[Extracted data entries]
Segment Open

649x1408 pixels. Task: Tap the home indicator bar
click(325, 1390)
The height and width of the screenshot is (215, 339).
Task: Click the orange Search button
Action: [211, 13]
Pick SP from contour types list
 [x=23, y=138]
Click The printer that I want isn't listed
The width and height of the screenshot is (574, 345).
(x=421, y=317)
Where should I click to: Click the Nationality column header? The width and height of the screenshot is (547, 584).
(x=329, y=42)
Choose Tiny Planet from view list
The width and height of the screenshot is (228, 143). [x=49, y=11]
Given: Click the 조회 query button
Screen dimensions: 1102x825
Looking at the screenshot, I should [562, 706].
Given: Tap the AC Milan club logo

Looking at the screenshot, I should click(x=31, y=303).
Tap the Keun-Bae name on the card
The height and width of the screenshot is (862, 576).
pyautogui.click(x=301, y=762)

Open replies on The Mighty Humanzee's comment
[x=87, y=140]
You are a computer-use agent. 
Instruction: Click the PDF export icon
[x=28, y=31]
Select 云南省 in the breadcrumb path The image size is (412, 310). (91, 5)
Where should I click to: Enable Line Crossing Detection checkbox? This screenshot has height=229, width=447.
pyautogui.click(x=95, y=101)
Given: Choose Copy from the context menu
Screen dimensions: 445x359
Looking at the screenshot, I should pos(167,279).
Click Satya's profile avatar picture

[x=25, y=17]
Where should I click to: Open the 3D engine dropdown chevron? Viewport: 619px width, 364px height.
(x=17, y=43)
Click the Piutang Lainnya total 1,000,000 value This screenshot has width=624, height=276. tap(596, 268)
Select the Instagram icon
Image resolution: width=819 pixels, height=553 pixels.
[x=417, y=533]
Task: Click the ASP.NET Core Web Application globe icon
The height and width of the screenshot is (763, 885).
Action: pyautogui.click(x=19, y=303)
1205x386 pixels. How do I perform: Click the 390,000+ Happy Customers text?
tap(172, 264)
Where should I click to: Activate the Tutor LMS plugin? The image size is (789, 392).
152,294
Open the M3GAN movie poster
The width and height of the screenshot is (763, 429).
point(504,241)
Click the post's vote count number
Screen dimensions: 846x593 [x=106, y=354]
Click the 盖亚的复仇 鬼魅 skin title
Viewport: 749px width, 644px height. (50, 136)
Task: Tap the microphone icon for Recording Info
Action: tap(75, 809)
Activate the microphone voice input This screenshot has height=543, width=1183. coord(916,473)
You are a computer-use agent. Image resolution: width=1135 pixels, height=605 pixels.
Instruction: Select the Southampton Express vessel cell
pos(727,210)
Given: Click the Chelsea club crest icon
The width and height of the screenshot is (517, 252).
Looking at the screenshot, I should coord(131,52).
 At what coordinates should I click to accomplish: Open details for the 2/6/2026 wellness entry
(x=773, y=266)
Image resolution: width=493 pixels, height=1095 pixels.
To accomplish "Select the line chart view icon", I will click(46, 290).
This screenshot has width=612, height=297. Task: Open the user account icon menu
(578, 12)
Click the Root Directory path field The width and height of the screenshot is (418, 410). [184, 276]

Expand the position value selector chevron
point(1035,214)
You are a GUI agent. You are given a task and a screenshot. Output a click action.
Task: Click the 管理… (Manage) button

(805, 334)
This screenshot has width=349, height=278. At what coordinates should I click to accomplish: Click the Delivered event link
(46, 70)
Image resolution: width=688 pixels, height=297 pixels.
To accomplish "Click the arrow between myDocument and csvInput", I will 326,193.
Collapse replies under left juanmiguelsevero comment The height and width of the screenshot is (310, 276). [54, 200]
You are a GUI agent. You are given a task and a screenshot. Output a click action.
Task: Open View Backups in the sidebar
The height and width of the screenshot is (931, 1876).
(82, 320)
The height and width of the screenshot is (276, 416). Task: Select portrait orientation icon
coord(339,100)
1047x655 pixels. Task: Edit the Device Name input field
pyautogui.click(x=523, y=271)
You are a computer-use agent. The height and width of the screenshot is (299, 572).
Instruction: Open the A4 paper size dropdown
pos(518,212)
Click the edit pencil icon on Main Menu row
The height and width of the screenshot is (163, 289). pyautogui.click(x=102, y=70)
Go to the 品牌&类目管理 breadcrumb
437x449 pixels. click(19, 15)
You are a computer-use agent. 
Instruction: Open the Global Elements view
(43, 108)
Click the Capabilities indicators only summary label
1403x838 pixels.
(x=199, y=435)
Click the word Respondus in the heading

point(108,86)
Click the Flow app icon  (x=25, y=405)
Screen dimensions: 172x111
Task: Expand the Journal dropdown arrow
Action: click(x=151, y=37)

Segment Closed

» Work task
Every record must be given again exactly as it was written.

» Finished exercise
649x1408 pixels. Task: Tap the home indicator bar
click(325, 1390)
The height and width of the screenshot is (215, 339).
Task: Click the orange Search button
Action: [211, 13]
Pick SP from contour types list
 [x=23, y=138]
Click The printer that I want isn't listed
The width and height of the screenshot is (574, 345).
(x=421, y=317)
Where should I click to: Click the Nationality column header? The width and height of the screenshot is (547, 584).
(x=329, y=42)
Choose Tiny Planet from view list
The width and height of the screenshot is (228, 143). [x=49, y=11]
Given: Click the 조회 query button
Screen dimensions: 1102x825
Looking at the screenshot, I should [562, 706].
Given: Tap the AC Milan club logo

Looking at the screenshot, I should click(x=31, y=303).
Tap the Keun-Bae name on the card
The height and width of the screenshot is (862, 576).
pyautogui.click(x=301, y=762)

Open replies on The Mighty Humanzee's comment
[x=87, y=140]
You are a computer-use agent. 
Instruction: Click the PDF export icon
[x=28, y=31]
Select 云南省 in the breadcrumb path The image size is (412, 310). (91, 5)
Where should I click to: Enable Line Crossing Detection checkbox? This screenshot has height=229, width=447.
pyautogui.click(x=95, y=101)
Given: Choose Copy from the context menu
Screen dimensions: 445x359
Looking at the screenshot, I should pos(167,279).
Click Satya's profile avatar picture

[x=25, y=17]
Where should I click to: Open the 3D engine dropdown chevron? Viewport: 619px width, 364px height.
(x=17, y=43)
Click the Piutang Lainnya total 1,000,000 value This screenshot has width=624, height=276. tap(596, 268)
Select the Instagram icon
Image resolution: width=819 pixels, height=553 pixels.
[x=417, y=533]
Task: Click the ASP.NET Core Web Application globe icon
The height and width of the screenshot is (763, 885).
Action: pyautogui.click(x=19, y=303)
1205x386 pixels. How do I perform: Click the 390,000+ Happy Customers text?
tap(172, 264)
Where should I click to: Activate the Tutor LMS plugin? The image size is (789, 392).
152,294
Open the M3GAN movie poster
The width and height of the screenshot is (763, 429).
point(504,241)
Click the post's vote count number
Screen dimensions: 846x593 [x=106, y=354]
Click the 盖亚的复仇 鬼魅 skin title
Viewport: 749px width, 644px height. (50, 136)
Task: Tap the microphone icon for Recording Info
Action: tap(75, 809)
Activate the microphone voice input This screenshot has height=543, width=1183. coord(916,473)
You are a computer-use agent. Image resolution: width=1135 pixels, height=605 pixels.
Instruction: Select the Southampton Express vessel cell
pos(727,210)
Given: Click the Chelsea club crest icon
The width and height of the screenshot is (517, 252).
Looking at the screenshot, I should coord(131,52).
 At what coordinates should I click to accomplish: Open details for the 2/6/2026 wellness entry
(x=773, y=266)
Image resolution: width=493 pixels, height=1095 pixels.
To accomplish "Select the line chart view icon", I will click(46, 290).
This screenshot has width=612, height=297. Task: Open the user account icon menu
(578, 12)
Click the Root Directory path field The width and height of the screenshot is (418, 410). [184, 276]

Expand the position value selector chevron
point(1035,214)
You are a GUI agent. You are given a task and a screenshot. Output a click action.
Task: Click the 管理… (Manage) button

(805, 334)
This screenshot has width=349, height=278. At what coordinates should I click to accomplish: Click the Delivered event link
(46, 70)
Image resolution: width=688 pixels, height=297 pixels.
To accomplish "Click the arrow between myDocument and csvInput", I will 326,193.
Collapse replies under left juanmiguelsevero comment The height and width of the screenshot is (310, 276). [54, 200]
You are a GUI agent. You are given a task and a screenshot. Output a click action.
Task: Open View Backups in the sidebar
The height and width of the screenshot is (931, 1876).
(82, 320)
The height and width of the screenshot is (276, 416). Task: Select portrait orientation icon
coord(339,100)
1047x655 pixels. Task: Edit the Device Name input field
pyautogui.click(x=523, y=271)
You are a computer-use agent. The height and width of the screenshot is (299, 572).
Instruction: Open the A4 paper size dropdown
pos(518,212)
Click the edit pencil icon on Main Menu row
The height and width of the screenshot is (163, 289). pyautogui.click(x=102, y=70)
Go to the 品牌&类目管理 breadcrumb
437x449 pixels. click(19, 15)
You are a computer-use agent. 
Instruction: Open the Global Elements view
(43, 108)
Click the Capabilities indicators only summary label
1403x838 pixels.
(x=199, y=435)
Click the word Respondus in the heading

point(108,86)
Click the Flow app icon  (x=25, y=405)
Screen dimensions: 172x111
Task: Expand the Journal dropdown arrow
Action: click(x=151, y=37)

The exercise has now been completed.